▶ _TRY IT_
Go through the listing below and repeat it exactly, omitting each picture.

▶ _INPUT MATERIAL_

Content starts

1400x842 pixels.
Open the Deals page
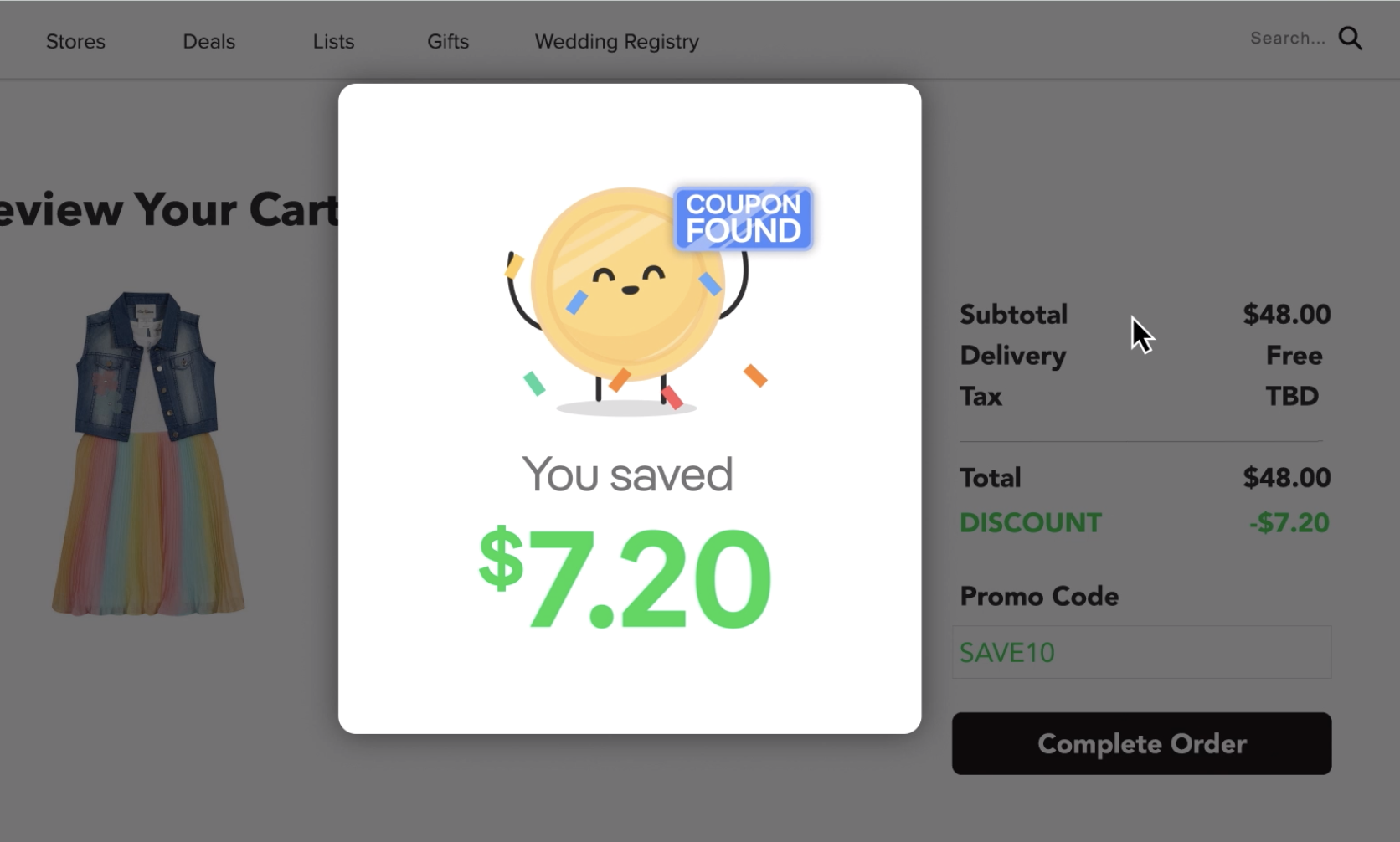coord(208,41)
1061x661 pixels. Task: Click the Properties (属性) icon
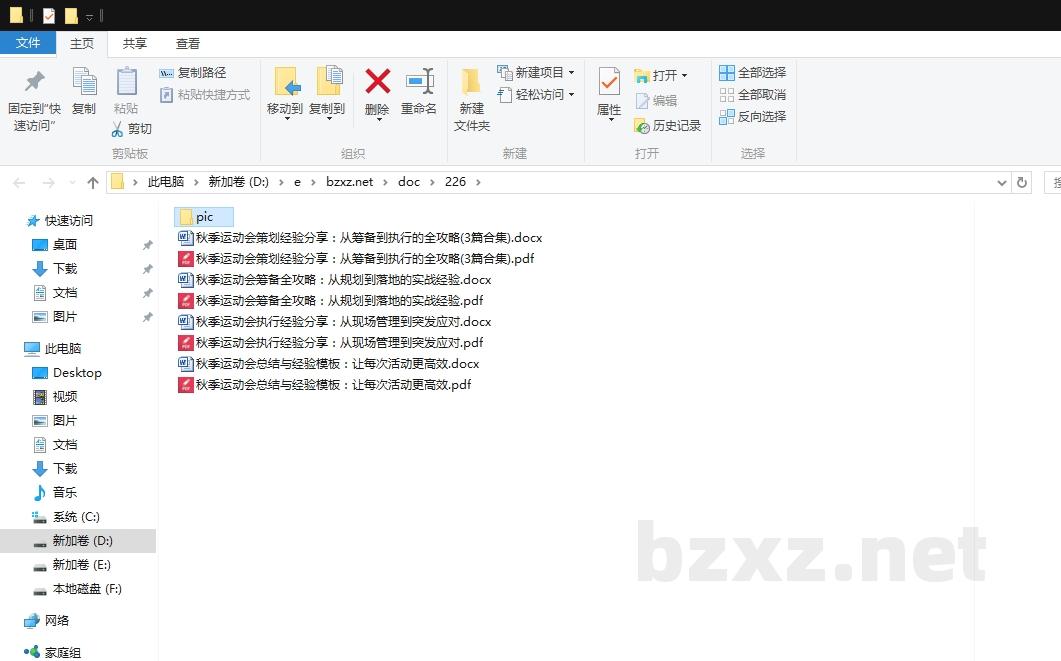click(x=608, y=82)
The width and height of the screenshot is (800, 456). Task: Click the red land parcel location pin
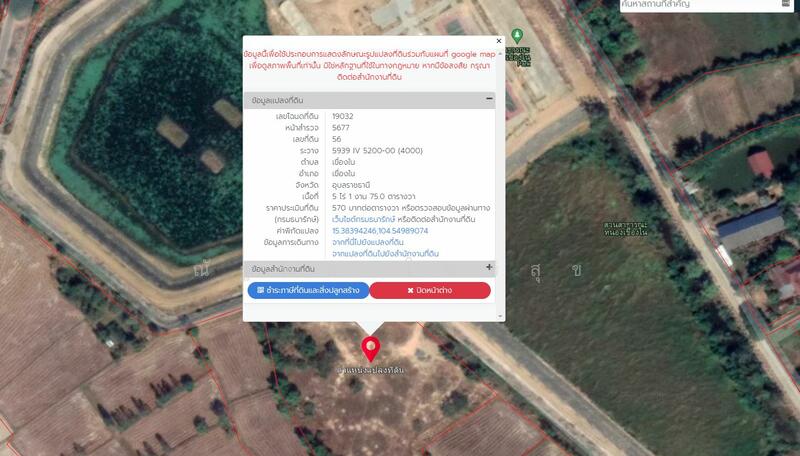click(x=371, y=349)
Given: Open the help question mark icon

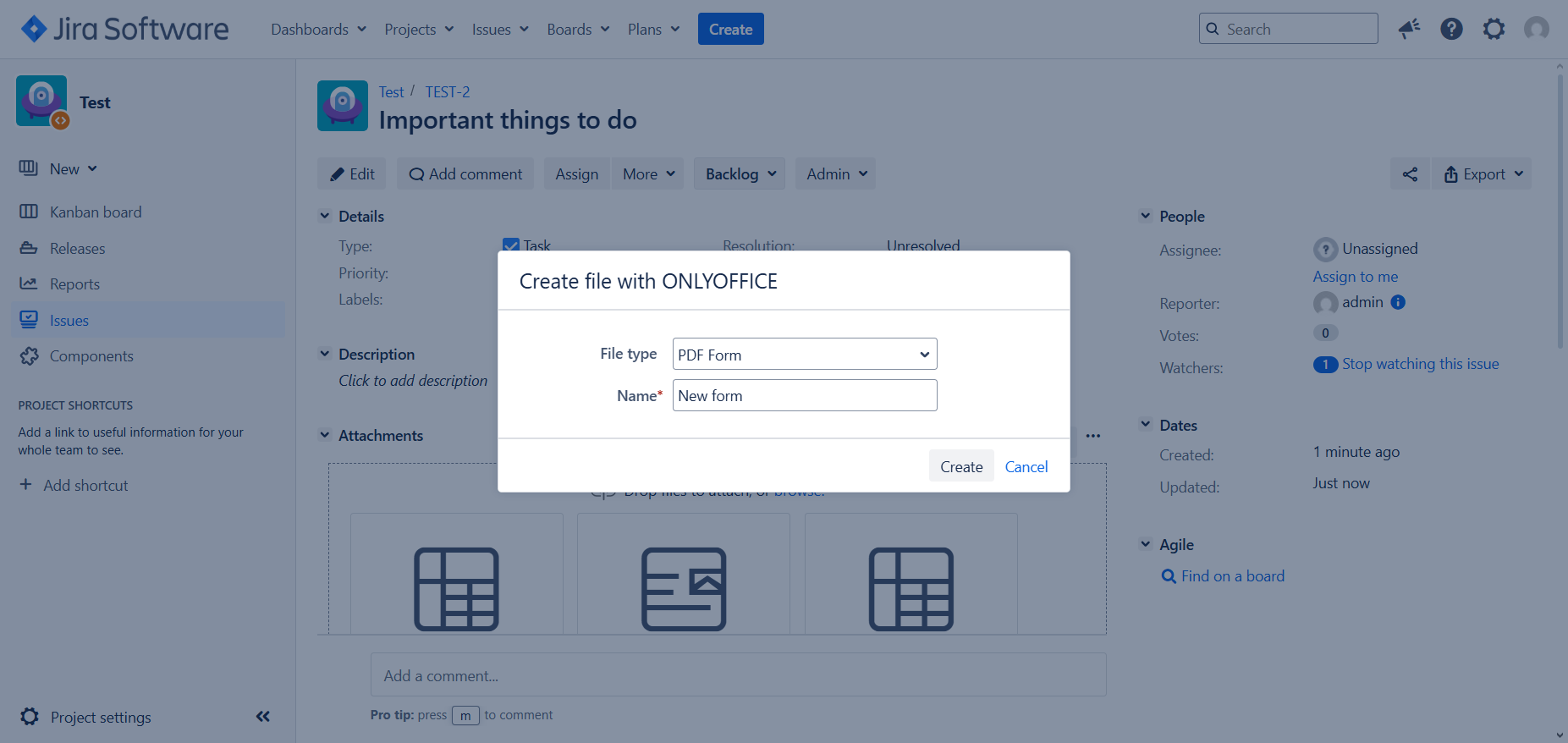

Content ends

▶ _SOLUTION TO THIS TASK_
1400x842 pixels.
Open the Deals page
coord(208,41)
1061x661 pixels. Task: Click the Properties (属性) icon
click(x=608, y=82)
The width and height of the screenshot is (800, 456). Task: Click the red land parcel location pin
click(x=371, y=349)
Given: Open the help question mark icon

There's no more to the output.